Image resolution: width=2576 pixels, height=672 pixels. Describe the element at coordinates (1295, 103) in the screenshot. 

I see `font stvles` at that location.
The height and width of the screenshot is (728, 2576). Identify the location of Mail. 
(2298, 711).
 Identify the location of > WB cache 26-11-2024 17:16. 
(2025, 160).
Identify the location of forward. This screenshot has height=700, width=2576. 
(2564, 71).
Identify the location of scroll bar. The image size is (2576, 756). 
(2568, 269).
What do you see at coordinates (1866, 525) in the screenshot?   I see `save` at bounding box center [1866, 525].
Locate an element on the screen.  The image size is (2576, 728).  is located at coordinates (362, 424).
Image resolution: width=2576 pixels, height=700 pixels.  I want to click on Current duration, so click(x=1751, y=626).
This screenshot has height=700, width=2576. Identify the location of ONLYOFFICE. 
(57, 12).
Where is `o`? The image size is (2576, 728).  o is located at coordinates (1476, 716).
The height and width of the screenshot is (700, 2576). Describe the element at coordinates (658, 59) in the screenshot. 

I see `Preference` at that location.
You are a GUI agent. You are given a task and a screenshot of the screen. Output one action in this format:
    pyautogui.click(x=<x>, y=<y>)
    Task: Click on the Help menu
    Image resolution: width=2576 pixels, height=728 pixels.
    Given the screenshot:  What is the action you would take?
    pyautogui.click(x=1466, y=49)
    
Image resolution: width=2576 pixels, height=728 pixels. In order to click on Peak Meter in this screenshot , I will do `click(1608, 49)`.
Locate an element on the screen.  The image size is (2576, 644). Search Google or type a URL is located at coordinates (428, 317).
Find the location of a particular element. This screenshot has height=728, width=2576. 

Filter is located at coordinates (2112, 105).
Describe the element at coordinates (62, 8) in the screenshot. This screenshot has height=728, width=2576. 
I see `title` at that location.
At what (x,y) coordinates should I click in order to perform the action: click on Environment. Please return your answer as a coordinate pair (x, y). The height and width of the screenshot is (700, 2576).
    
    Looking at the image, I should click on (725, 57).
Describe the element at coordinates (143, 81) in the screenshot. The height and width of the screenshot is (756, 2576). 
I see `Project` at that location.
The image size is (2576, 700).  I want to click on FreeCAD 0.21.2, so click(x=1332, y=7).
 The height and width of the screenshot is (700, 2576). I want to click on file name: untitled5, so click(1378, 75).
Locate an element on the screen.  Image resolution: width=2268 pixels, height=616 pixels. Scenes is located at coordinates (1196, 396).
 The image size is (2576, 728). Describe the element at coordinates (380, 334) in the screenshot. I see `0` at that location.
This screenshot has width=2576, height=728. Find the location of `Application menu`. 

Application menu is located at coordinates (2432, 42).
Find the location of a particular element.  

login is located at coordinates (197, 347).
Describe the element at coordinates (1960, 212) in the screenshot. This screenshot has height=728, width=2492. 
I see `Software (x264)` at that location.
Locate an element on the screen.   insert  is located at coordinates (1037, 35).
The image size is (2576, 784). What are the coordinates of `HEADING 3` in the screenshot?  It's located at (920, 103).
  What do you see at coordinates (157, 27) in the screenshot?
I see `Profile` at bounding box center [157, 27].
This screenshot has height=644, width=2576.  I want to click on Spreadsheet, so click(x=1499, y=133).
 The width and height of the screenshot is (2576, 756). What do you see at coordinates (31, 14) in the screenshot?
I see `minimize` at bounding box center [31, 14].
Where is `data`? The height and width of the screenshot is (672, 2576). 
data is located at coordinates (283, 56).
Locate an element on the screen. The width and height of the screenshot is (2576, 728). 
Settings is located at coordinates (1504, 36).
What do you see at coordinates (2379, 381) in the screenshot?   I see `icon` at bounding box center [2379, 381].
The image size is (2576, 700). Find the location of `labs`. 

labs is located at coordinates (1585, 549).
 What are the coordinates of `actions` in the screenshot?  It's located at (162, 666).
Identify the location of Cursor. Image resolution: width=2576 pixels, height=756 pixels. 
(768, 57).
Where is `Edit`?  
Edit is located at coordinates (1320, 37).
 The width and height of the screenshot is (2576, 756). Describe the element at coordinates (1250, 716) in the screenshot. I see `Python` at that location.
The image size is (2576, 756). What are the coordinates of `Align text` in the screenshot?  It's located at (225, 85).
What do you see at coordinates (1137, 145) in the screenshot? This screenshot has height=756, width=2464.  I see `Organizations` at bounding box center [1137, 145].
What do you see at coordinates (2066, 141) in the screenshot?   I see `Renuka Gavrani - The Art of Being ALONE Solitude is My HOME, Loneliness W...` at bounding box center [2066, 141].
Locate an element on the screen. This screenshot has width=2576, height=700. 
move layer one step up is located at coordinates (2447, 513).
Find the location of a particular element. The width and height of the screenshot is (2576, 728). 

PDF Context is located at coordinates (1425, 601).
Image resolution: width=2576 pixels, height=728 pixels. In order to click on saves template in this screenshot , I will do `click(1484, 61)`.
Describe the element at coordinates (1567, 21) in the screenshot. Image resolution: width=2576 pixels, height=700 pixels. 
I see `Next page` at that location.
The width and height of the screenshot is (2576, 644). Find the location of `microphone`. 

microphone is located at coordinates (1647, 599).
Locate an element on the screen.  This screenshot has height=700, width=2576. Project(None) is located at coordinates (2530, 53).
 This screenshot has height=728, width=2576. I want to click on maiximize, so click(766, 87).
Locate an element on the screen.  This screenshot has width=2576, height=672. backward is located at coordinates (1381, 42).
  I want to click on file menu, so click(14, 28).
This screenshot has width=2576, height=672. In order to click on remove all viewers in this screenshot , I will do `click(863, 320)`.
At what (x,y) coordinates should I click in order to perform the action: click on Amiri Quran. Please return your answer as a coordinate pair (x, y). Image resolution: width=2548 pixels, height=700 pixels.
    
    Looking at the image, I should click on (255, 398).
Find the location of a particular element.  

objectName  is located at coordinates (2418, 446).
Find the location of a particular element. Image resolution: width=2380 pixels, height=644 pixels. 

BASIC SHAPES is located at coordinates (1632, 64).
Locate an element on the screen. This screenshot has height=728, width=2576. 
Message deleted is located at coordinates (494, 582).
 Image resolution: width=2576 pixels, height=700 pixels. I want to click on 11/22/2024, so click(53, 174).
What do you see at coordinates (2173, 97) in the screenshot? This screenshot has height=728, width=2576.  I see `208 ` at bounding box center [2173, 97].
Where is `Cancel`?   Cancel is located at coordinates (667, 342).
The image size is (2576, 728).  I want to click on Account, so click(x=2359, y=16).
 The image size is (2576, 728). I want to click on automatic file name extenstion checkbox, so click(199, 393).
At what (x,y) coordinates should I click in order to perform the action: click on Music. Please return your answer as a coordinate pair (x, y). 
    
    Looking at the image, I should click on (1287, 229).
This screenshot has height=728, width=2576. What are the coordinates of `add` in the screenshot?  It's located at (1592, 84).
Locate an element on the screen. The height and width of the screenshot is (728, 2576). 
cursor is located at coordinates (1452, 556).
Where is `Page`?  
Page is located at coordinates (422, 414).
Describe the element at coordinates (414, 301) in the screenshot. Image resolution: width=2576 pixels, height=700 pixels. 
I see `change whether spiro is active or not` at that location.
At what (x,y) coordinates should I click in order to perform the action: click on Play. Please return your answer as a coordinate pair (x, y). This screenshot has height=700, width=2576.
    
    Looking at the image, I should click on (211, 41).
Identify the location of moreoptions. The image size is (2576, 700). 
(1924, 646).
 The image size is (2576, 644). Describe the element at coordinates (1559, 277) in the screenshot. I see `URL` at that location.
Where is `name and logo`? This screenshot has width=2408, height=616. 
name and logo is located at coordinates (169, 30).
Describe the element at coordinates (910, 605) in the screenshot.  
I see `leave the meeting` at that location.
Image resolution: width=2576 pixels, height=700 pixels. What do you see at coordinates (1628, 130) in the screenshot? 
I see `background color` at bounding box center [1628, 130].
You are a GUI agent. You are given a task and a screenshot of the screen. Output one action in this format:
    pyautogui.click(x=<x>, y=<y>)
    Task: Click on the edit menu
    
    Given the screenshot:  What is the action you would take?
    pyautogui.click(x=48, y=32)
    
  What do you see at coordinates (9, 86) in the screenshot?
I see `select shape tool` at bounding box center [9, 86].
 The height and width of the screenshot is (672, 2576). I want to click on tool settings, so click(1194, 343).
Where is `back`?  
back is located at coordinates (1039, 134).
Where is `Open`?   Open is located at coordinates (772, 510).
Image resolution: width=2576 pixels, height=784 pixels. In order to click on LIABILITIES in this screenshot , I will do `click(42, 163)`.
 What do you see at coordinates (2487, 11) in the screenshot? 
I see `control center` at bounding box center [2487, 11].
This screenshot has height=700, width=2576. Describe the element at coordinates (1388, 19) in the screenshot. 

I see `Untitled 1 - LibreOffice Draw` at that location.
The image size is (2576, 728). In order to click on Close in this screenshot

YOUR TASK ▸
Lay out the lines of the entries from the line with "y). This screenshot has height=700, width=2576." up to and including the line with "center [1628, 130]." as a Markdown table with the columns Row and Line, numbering each row and leaving out blank lines.

TASK RESPONSE ▸
| Row | Line |
|---|---|
| 1 | At what (x,y) coordinates should I click in order to perform the action: click on Play. Please return your answer as a coordinate pair (x, y). This screenshot has height=700, width=2576. |
| 2 |     Looking at the image, I should click on (211, 41). |
| 3 | Identify the location of moreoptions. The image size is (2576, 700).  |
| 4 | (1924, 646). |
| 5 |  The image size is (2576, 644). Describe the element at coordinates (1559, 277) in the screenshot. I see `URL` at that location. |
| 6 | Where is `name and logo`? This screenshot has width=2408, height=616.  |
| 7 | name and logo is located at coordinates (169, 30). |
| 8 | Describe the element at coordinates (910, 605) in the screenshot.   |
| 9 | I see `leave the meeting` at that location. |
| 10 | Image resolution: width=2576 pixels, height=700 pixels. What do you see at coordinates (1628, 130) in the screenshot?  |
| 11 | I see `background color` at bounding box center [1628, 130]. |